» Written exercise 1:
In the article on the Zarda ruling, list every person the paragraph beginning "Donald Zarda, a gay man" mentions in its account of how Zarda came to be fired.
» Written exercise 2:
Extend the article on the Zarda ruling past its final paragraph.

» Selected excerpt:
__________________________________________________

Second Circuit Holds that Sexual Orientation Discrimination is Sex Discrimination Under Title VII

Updated: Nov 15, 2019

On February 26, 2018, the United States Court of Appeals for the Second Circuit overruled its own precedent and became only the second Court of Appeals in the nation to extend Title VII protection to gay workers. Zarda v. Altitude Express, Inc., was argued before a rare en banc (before the entire panel of judges) session last year. This is the second time in less than a year that a federal appeals court ruled that Title VII forbids sexual orientation discrimination because it is a form of sex discrimination.


Donald Zarda, a gay man, was a tandem skydiving instructor for defendant Altitude Express. A female customer claimed Zarda inappropriately touched her and “disclosed his sexual orientation to excuse his behavior.” The customer’s boyfriend complained to Zarda’s supervisor, and Zarda was terminated. Zarda denied inappropriately touching the customer and claimed he was fired for failing to conform to male sex stereotypes by referring to his sexual orientation. Altitude said it was his behavior, not his sexual orientation that led to Zarda’s dismissal.


The Second Circuit had previously held that sexual orientation discrimination claims, including claims that being gay or lesbian constitutes non-conformity with a gender stereotype, are not cognizable under Title VII.[1] The lower court in Zarda, following precedent, rejected Zarda’s Title VII claims because they were based on sexual orientation.

In deciding to take the case en banc (the only way to overrule its’ own precedent), the Second Circuit took note of the evolution of legal doctrine, including a 2015 EEOC decision[2] finding that sexual orientation is inherently a “sex based consideration” and that accordingly an allegation of discrimination based on sexual orientation is necessarily an allegation of sex discrimination under Title VII. The en banc majority overruled prior decisions rejecting Title VII protection on the basis of sexual orientation.

__________________________________________________

» Records:

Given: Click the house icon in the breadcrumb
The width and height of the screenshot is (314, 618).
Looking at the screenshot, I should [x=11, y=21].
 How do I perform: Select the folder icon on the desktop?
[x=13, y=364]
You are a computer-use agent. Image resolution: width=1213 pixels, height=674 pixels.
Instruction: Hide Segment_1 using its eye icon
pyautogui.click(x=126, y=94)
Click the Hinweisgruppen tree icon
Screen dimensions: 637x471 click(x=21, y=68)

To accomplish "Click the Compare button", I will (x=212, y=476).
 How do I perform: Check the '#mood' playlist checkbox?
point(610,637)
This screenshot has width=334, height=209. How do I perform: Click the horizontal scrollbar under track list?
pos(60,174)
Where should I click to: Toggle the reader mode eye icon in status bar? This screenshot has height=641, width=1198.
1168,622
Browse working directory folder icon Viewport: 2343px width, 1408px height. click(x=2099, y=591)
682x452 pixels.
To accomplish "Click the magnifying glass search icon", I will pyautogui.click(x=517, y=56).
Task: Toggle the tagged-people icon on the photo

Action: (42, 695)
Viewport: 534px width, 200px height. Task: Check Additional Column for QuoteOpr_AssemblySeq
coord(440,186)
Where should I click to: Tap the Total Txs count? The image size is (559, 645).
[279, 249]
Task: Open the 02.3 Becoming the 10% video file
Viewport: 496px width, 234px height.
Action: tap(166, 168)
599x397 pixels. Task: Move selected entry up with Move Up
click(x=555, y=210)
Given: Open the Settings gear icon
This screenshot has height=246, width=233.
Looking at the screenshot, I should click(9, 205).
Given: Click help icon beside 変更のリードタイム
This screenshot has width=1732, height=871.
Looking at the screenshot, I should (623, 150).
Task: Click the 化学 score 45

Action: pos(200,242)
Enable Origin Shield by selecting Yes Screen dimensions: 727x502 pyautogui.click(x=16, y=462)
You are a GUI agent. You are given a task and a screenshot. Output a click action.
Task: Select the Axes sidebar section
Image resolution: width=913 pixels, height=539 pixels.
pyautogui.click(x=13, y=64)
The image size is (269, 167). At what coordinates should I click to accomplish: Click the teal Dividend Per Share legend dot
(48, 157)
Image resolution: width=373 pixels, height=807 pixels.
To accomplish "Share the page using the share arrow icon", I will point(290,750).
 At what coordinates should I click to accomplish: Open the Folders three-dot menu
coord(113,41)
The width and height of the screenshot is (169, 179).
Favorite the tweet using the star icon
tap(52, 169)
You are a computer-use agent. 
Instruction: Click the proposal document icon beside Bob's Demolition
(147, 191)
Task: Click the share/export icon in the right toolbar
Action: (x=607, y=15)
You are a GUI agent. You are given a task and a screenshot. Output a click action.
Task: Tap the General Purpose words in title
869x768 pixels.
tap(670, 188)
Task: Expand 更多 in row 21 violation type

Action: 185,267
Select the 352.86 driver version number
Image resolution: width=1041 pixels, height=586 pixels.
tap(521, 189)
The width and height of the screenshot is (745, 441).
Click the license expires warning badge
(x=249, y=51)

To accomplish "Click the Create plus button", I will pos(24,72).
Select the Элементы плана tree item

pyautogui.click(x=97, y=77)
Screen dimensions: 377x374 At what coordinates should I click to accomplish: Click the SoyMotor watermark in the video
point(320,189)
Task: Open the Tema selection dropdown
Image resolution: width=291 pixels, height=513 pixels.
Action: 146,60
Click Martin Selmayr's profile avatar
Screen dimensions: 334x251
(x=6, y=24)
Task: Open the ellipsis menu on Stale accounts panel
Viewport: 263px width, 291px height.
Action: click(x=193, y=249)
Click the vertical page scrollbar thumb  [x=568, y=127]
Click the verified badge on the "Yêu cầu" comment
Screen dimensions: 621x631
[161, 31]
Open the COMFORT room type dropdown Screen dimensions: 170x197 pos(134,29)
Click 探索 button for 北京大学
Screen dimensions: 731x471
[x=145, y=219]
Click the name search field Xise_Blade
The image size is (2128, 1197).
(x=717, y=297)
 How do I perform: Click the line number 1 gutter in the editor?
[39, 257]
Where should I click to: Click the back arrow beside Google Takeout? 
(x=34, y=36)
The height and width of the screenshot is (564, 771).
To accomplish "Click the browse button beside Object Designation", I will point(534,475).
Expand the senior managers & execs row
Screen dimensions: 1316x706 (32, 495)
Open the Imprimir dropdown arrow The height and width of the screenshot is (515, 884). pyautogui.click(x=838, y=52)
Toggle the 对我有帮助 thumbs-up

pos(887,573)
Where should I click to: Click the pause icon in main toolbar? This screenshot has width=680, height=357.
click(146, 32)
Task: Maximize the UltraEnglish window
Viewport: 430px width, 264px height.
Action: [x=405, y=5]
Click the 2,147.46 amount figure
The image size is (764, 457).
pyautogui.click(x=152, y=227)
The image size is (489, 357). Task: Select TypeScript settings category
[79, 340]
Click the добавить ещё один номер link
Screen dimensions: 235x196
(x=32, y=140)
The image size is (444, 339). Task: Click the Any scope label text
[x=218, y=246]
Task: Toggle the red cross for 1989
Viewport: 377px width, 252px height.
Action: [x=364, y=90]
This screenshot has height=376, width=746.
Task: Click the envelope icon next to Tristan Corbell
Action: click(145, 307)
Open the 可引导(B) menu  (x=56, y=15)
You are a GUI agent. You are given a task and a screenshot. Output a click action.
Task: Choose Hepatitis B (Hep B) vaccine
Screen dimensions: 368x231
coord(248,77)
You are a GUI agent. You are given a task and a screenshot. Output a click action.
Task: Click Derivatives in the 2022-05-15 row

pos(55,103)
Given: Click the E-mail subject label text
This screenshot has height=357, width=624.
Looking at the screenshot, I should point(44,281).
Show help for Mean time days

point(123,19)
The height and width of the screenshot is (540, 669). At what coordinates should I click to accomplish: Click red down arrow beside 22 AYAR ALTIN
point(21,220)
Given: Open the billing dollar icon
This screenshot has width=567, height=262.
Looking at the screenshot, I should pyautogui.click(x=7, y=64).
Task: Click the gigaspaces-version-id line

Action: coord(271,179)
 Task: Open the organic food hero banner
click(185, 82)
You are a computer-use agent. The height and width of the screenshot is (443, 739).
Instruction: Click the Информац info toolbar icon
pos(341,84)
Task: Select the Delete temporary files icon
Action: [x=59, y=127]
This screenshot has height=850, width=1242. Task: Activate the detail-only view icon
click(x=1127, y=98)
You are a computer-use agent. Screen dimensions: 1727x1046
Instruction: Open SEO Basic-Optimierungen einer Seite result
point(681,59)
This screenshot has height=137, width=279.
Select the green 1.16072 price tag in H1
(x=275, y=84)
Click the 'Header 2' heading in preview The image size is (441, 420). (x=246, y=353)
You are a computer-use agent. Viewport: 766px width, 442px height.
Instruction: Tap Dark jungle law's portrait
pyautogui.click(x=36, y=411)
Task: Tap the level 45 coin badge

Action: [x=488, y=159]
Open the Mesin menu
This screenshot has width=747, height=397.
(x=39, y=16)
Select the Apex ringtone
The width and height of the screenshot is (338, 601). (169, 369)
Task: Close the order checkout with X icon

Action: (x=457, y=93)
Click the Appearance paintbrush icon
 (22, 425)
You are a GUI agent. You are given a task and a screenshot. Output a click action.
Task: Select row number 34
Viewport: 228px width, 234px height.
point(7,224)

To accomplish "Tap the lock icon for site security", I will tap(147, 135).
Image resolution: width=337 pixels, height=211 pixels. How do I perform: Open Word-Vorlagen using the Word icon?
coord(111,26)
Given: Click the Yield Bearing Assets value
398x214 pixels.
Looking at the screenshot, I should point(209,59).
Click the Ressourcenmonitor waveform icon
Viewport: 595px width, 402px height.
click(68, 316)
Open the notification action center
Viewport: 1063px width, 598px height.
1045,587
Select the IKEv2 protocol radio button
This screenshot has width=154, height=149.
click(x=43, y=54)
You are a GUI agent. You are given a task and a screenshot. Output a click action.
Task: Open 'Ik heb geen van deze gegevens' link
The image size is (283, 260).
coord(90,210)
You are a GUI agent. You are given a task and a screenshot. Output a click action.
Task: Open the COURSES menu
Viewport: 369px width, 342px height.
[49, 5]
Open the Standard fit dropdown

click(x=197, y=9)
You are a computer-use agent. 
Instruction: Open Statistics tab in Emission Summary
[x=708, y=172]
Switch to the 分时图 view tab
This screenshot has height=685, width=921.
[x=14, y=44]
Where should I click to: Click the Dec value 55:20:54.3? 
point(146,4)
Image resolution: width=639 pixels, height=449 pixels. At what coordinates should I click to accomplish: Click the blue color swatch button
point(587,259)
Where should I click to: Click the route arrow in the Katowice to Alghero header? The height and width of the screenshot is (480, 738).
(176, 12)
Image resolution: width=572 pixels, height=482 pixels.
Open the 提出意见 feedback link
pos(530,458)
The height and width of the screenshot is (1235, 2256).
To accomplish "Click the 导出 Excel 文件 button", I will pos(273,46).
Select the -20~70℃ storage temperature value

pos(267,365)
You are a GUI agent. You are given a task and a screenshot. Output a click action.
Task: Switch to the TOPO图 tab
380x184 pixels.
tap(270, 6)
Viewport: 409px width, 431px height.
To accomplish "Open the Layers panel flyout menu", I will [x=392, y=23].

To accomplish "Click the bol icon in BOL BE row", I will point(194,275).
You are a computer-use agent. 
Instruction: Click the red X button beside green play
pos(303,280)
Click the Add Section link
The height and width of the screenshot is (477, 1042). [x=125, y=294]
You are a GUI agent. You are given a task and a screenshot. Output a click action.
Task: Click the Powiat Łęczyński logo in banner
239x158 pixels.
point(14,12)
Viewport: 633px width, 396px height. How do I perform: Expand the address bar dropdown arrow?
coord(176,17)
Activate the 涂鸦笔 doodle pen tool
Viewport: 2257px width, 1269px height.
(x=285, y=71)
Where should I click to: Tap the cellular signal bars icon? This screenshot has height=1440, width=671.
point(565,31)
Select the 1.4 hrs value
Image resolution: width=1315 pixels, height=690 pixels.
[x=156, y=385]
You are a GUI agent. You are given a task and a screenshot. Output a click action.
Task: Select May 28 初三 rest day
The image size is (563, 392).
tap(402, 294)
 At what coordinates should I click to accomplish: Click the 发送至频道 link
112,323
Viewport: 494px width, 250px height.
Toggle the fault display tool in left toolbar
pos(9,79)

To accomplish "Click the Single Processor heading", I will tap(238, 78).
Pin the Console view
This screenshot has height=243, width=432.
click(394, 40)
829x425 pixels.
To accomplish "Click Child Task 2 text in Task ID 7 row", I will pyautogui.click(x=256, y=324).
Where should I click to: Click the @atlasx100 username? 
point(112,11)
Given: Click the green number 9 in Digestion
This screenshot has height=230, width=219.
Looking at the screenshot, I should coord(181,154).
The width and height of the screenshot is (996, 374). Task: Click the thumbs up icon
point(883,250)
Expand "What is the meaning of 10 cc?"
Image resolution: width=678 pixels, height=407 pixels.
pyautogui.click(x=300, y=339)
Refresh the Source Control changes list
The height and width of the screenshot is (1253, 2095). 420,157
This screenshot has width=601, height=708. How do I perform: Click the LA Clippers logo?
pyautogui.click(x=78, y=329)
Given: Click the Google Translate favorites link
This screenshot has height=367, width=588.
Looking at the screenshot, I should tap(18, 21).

__________________________________________________

» Exercise output 1:
- Donald Zarda
- A female customer
- The customer's boyfriend
- Zarda's supervisor

» Exercise output 2:
The court set forth three justifications for its ruling. First, the court concluded that “Title VII’s prohibition on sex discrimination applies to any practice in which sex is a motivating factor….Sexual orientation discrimination is a subset of sex discrimination because sexual orientation is defined by one’s sex in relation to the sex of those to whom one is attracted, making it impossible for an employer to discriminate on the basis of sexual orientation without taking sex into account.” By way of example, the court asked whether “a woman who is subject to an adverse employment action because she is attracted to women would have been treated differently if she had been a man who was attracted to women.” If the answer is yes, then this constitutes discrimination because of sex.


Next, the court noted that sexual orientation discrimination is also invariably based on assumptions or stereotypes about how members of a particular gender should be, including to whom they should be attracted. The court cited to Price Waterhouse v. Hopkins,[3] which paved the way for gender stereotyping claims, where an employee alleged discrimination because of her nonconformity with stereotypes about how a woman should act. The United States Supreme Court in Price determined that gender must be irrelevant to employment decisions and employers may not discriminate against women or men who do not conform to conventional gender norms. The Second Circuit thus concluded that discriminating based upon assumptions about the gender to which an individual should be attracted is prohibited discrimination.


Finally, the court found that sexual orientation discrimination is” associational discrimination” because an adverse employment action that is motivated by the employer’s opposition to association between members of particular sexes discriminates against an employee on the basis of sex. In other words, an employee has been subjected to associational discrimination where the employee’s protected characteristic (i.e., sex), becomes a motivating factor for an adverse employment action.


The Court noted that at the time that Congress passed Title VII, it likely did not intend that the law would apply to sexual orientation discrimination, but that “statutory prohibitions often go beyond the principal evil to cover reasonably comparable evils” (internal citations omitted).


Although there is a clear split between the circuits, it is likely that other circuit courts will soon follow suit and that the issue will ultimately be decided by the United States Supreme Court. New York State already includes sexual orientation as a protected class under its Human Rights Law, so company policies and handbooks should already prohibit sexual orientation discrimination. However, many courts in other jurisdictions have found that Title VII does not prohibit discrimination based on sexual orientation.


As with every type of workplace sexual harassment, there continues to be an increase in the number of claims since the #metoo movement has continued to take this country by storm.

[1] Simonton v. Runyon, 232 F.3d 33, 35 (2d. Cir. 2000).

[2] Baldwin v. Foxx, EEOC Decision No. 0120133080, 2015 WL 4397641.

[3] Price Waterhouse v. Hopkins, 490 U.S. 228 (1989).